The same is true with startups. A startup has a life of its own. As entrepreneurs, we nurture it and nudge it in the direction we think will be best for its growth, but random situations arise along the way. Embrace the randomness.
In his keynote talk, Neil deGrasse Tyson told a story about a young child playing with an egg. Of course the egg breaks. The parent, who desires order and cleanliness, can either be upset at the mess or realize it is a byproduct of exploration. If they choose the latter, they’ll see it’s an amazing opportunity for education. “That was almost a chicken!” Neil wishes they would say. “That’ll blow the kid’s mind.”
Similar to that egg, our startups are brittle and messy. However, that also means they are ripe for exploration. When random, unexpected situations arise, let your curiosity guide you. You never know where you will end up.
4. Create your Mini-Conference
You are an entrepreneur. When you attend conferences like SXSW, your goal is to meet awesome people. Attending sessions is important, but secondary to the relationships that you develop.
At SXSW, there are 100,000+ attendees. How do you find and network with the people relevant to your business?
One way is to embrace the randomness like I did. Another way is to bring those people to you like Chris Lloyd of EveryLastApartment did.
Chris is friends with Maneesh and we all met for dinner that first night. After chatting for a bit, Chris asked if I wanted the last ticket to The Tour. “What’s the tour,” I asked. “Just say yes” Maneesh advised.
It turns out The Tour is a small, private “networking” event they organize each year. Of the forty attendees, the majority are successful entrepreneurs, investors, and authors. They are people Chris and Liam, the organizers, want to hang out with. This is their way of solving the networking dilemma. Rather than wandering around and hoping the people they meet are interesting, they created a mini-conference that brings those people to them. Keith Ferrazzi, author of Never Eat Alone, would be proud.
This is just one example of underground, private parties happening at SXSW. There are likely hundreds of them each night.

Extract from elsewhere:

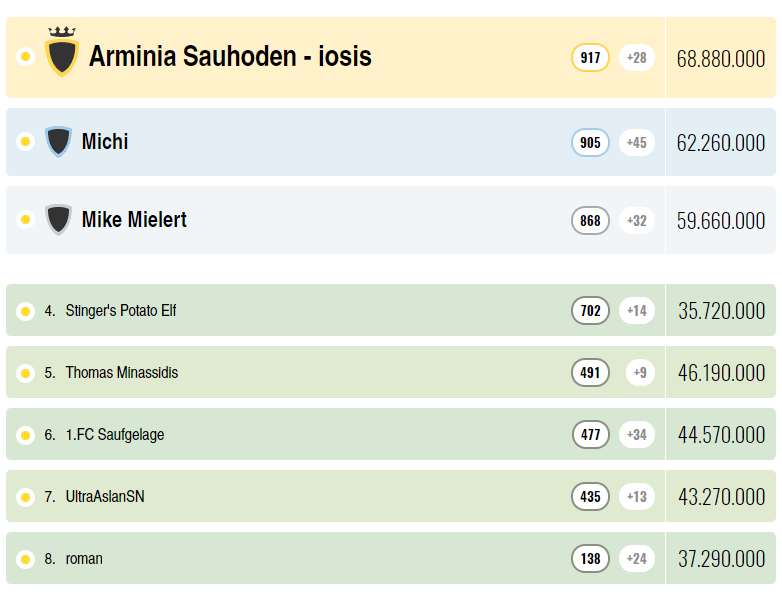Click Michi's blue shield badge
Viewport: 782px width, 597px height.
point(58,142)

Their organizers have a distinct advantage. They meet interesting people, build their reputation, and make valuable connections for their business. And they have fun doing it.
I asked Chris how The Tour became so exclusive. He shrugged. “We just treated it like a big deal and it was.” It’s a classic example of fake-it-til-you-make-it.
Next time you are at a conference and feel lost among the crowd, remember The Tour and start planning your own. If you don’t think you can get the people you want to attend, read the “never been kissed technique” from Maneesh. In short, it only takes one person to break you into the network.
5. Go to SXSW
Only at SXSW can you go from watching Shaq talk about wearable technology to having a Google Hangout with astronauts in space to listening to Edward Snowden talk about internet security to seeing Bill Cosby do standup.
It’s like living inside the internet. And that’s one experience you can’t outsource.